### Exercise requirements
Provide the records once more, identical to the original.

### Materials provided
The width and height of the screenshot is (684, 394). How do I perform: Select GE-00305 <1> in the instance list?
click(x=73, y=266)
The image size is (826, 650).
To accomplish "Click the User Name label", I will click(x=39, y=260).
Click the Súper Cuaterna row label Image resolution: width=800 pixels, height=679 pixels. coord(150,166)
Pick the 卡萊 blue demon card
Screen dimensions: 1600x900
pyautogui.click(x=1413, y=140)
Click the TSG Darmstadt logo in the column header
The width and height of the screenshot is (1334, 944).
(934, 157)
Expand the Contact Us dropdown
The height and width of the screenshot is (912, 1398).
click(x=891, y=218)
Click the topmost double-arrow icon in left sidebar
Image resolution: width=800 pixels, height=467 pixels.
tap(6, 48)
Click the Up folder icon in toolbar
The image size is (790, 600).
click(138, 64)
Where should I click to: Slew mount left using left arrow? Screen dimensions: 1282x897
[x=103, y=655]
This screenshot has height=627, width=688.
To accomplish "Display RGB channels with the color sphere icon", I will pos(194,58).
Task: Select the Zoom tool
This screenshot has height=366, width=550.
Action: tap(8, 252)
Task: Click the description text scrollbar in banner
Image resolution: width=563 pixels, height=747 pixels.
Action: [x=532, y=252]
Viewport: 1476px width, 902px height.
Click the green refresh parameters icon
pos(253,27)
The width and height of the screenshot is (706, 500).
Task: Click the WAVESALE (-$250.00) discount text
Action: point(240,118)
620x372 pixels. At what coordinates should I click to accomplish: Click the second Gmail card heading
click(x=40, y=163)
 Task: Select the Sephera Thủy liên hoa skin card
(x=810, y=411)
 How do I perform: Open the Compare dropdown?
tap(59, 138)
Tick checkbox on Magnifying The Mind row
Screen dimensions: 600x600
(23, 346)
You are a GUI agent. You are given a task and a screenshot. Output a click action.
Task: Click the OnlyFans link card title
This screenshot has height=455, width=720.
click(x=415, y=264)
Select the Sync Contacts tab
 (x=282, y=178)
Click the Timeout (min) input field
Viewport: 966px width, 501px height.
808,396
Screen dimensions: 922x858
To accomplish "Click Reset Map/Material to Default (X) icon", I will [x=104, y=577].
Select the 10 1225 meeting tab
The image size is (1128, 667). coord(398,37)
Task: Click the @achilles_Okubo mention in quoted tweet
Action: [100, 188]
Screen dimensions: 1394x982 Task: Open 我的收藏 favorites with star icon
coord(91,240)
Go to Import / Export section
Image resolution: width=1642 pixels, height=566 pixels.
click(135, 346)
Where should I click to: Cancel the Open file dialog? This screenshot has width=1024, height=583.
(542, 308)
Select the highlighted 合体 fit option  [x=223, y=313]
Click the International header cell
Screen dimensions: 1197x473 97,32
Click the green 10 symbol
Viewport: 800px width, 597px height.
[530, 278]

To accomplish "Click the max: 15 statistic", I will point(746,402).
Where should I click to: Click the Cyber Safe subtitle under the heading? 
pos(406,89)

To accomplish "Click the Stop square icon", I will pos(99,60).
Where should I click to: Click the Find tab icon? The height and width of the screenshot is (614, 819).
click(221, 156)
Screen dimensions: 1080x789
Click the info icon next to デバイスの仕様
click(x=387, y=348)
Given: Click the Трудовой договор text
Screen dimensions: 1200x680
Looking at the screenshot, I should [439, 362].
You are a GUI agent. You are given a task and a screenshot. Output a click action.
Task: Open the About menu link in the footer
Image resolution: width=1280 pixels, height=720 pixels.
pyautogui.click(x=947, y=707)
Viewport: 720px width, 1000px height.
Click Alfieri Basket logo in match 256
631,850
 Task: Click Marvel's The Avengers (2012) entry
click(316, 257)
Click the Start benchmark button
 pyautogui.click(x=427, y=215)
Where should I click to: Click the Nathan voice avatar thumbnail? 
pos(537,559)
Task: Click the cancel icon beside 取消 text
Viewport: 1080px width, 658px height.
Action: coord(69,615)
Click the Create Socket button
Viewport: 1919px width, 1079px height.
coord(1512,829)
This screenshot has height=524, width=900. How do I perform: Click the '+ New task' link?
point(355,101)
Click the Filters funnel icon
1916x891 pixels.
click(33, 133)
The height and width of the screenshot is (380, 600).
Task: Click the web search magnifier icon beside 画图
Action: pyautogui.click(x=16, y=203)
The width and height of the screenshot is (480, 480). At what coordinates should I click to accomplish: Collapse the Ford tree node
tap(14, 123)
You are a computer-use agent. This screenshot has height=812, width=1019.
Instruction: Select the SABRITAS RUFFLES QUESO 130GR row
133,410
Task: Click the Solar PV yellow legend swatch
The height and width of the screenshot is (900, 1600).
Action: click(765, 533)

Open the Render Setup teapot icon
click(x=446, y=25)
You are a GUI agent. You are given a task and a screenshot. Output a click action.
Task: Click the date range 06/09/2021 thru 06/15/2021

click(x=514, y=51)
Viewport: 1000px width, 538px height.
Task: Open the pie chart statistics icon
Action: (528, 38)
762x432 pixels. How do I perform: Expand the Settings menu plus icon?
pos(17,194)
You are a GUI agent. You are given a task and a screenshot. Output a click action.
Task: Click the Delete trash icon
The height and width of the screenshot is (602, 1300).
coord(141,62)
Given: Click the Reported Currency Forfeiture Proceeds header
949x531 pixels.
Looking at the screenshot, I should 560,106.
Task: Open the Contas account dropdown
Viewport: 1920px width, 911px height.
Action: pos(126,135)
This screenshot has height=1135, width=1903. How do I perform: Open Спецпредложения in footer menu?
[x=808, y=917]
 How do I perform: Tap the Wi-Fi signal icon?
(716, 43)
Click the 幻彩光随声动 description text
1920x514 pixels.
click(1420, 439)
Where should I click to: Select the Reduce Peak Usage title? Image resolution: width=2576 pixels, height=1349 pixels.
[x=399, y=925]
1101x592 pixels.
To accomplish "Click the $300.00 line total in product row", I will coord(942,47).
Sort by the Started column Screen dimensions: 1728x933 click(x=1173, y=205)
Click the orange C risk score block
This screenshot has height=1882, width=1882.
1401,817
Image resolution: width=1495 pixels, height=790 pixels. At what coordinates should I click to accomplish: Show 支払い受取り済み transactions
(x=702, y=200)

### Exercise solution
The width and height of the screenshot is (684, 394). How do I perform: Select GE-00305 <1> in the instance list?
click(x=73, y=266)
The image size is (826, 650).
To accomplish "Click the User Name label", I will click(x=39, y=260).
Click the Súper Cuaterna row label Image resolution: width=800 pixels, height=679 pixels. coord(150,166)
Pick the 卡萊 blue demon card
Screen dimensions: 1600x900
pyautogui.click(x=1413, y=140)
Click the TSG Darmstadt logo in the column header
The width and height of the screenshot is (1334, 944).
(934, 157)
Expand the Contact Us dropdown
The height and width of the screenshot is (912, 1398).
click(x=891, y=218)
Click the topmost double-arrow icon in left sidebar
Image resolution: width=800 pixels, height=467 pixels.
tap(6, 48)
Click the Up folder icon in toolbar
The image size is (790, 600).
click(138, 64)
Where should I click to: Slew mount left using left arrow? Screen dimensions: 1282x897
[x=103, y=655]
This screenshot has height=627, width=688.
To accomplish "Display RGB channels with the color sphere icon", I will pos(194,58).
Task: Select the Zoom tool
This screenshot has height=366, width=550.
Action: tap(8, 252)
Task: Click the description text scrollbar in banner
Image resolution: width=563 pixels, height=747 pixels.
Action: [x=532, y=252]
Viewport: 1476px width, 902px height.
Click the green refresh parameters icon
pos(253,27)
The width and height of the screenshot is (706, 500).
Task: Click the WAVESALE (-$250.00) discount text
Action: point(240,118)
620x372 pixels. At what coordinates should I click to accomplish: Click the second Gmail card heading
click(x=40, y=163)
 Task: Select the Sephera Thủy liên hoa skin card
(x=810, y=411)
 How do I perform: Open the Compare dropdown?
tap(59, 138)
Tick checkbox on Magnifying The Mind row
Screen dimensions: 600x600
(23, 346)
You are a GUI agent. You are given a task and a screenshot. Output a click action.
Task: Click the OnlyFans link card title
This screenshot has height=455, width=720.
click(x=415, y=264)
Select the Sync Contacts tab
 (x=282, y=178)
Click the Timeout (min) input field
Viewport: 966px width, 501px height.
808,396
Screen dimensions: 922x858
To accomplish "Click Reset Map/Material to Default (X) icon", I will [x=104, y=577].
Select the 10 1225 meeting tab
The image size is (1128, 667). coord(398,37)
Task: Click the @achilles_Okubo mention in quoted tweet
Action: [100, 188]
Screen dimensions: 1394x982 Task: Open 我的收藏 favorites with star icon
coord(91,240)
Go to Import / Export section
Image resolution: width=1642 pixels, height=566 pixels.
click(135, 346)
Where should I click to: Cancel the Open file dialog? This screenshot has width=1024, height=583.
(542, 308)
Select the highlighted 合体 fit option  [x=223, y=313]
Click the International header cell
Screen dimensions: 1197x473 97,32
Click the green 10 symbol
Viewport: 800px width, 597px height.
[530, 278]

To accomplish "Click the max: 15 statistic", I will point(746,402).
Where should I click to: Click the Cyber Safe subtitle under the heading? 
pos(406,89)

To accomplish "Click the Stop square icon", I will pos(99,60).
Where should I click to: Click the Find tab icon? The height and width of the screenshot is (614, 819).
click(221, 156)
Screen dimensions: 1080x789
Click the info icon next to デバイスの仕様
click(x=387, y=348)
Given: Click the Трудовой договор text
Screen dimensions: 1200x680
Looking at the screenshot, I should [439, 362].
You are a GUI agent. You are given a task and a screenshot. Output a click action.
Task: Open the About menu link in the footer
Image resolution: width=1280 pixels, height=720 pixels.
pyautogui.click(x=947, y=707)
Viewport: 720px width, 1000px height.
Click Alfieri Basket logo in match 256
631,850
 Task: Click Marvel's The Avengers (2012) entry
click(316, 257)
Click the Start benchmark button
 pyautogui.click(x=427, y=215)
Where should I click to: Click the Nathan voice avatar thumbnail? 
pos(537,559)
Task: Click the cancel icon beside 取消 text
Viewport: 1080px width, 658px height.
Action: coord(69,615)
Click the Create Socket button
Viewport: 1919px width, 1079px height.
coord(1512,829)
This screenshot has height=524, width=900. How do I perform: Click the '+ New task' link?
point(355,101)
Click the Filters funnel icon
1916x891 pixels.
click(33, 133)
The height and width of the screenshot is (380, 600).
Task: Click the web search magnifier icon beside 画图
Action: pyautogui.click(x=16, y=203)
The width and height of the screenshot is (480, 480). At what coordinates should I click to accomplish: Collapse the Ford tree node
tap(14, 123)
You are a computer-use agent. This screenshot has height=812, width=1019.
Instruction: Select the SABRITAS RUFFLES QUESO 130GR row
133,410
Task: Click the Solar PV yellow legend swatch
The height and width of the screenshot is (900, 1600).
Action: click(765, 533)

Open the Render Setup teapot icon
click(x=446, y=25)
You are a GUI agent. You are given a task and a screenshot. Output a click action.
Task: Click the date range 06/09/2021 thru 06/15/2021

click(x=514, y=51)
Viewport: 1000px width, 538px height.
Task: Open the pie chart statistics icon
Action: (528, 38)
762x432 pixels. How do I perform: Expand the Settings menu plus icon?
pos(17,194)
You are a GUI agent. You are given a task and a screenshot. Output a click action.
Task: Click the Delete trash icon
The height and width of the screenshot is (602, 1300).
coord(141,62)
Given: Click the Reported Currency Forfeiture Proceeds header
949x531 pixels.
Looking at the screenshot, I should 560,106.
Task: Open the Contas account dropdown
Viewport: 1920px width, 911px height.
Action: pos(126,135)
This screenshot has height=1135, width=1903. How do I perform: Open Спецпредложения in footer menu?
[x=808, y=917]
 How do I perform: Tap the Wi-Fi signal icon?
(716, 43)
Click the 幻彩光随声动 description text
1920x514 pixels.
click(1420, 439)
Where should I click to: Select the Reduce Peak Usage title? Image resolution: width=2576 pixels, height=1349 pixels.
[x=399, y=925]
1101x592 pixels.
To accomplish "Click the $300.00 line total in product row", I will coord(942,47).
Sort by the Started column Screen dimensions: 1728x933 click(x=1173, y=205)
Click the orange C risk score block
This screenshot has height=1882, width=1882.
1401,817
Image resolution: width=1495 pixels, height=790 pixels. At what coordinates should I click to accomplish: Show 支払い受取り済み transactions
(x=702, y=200)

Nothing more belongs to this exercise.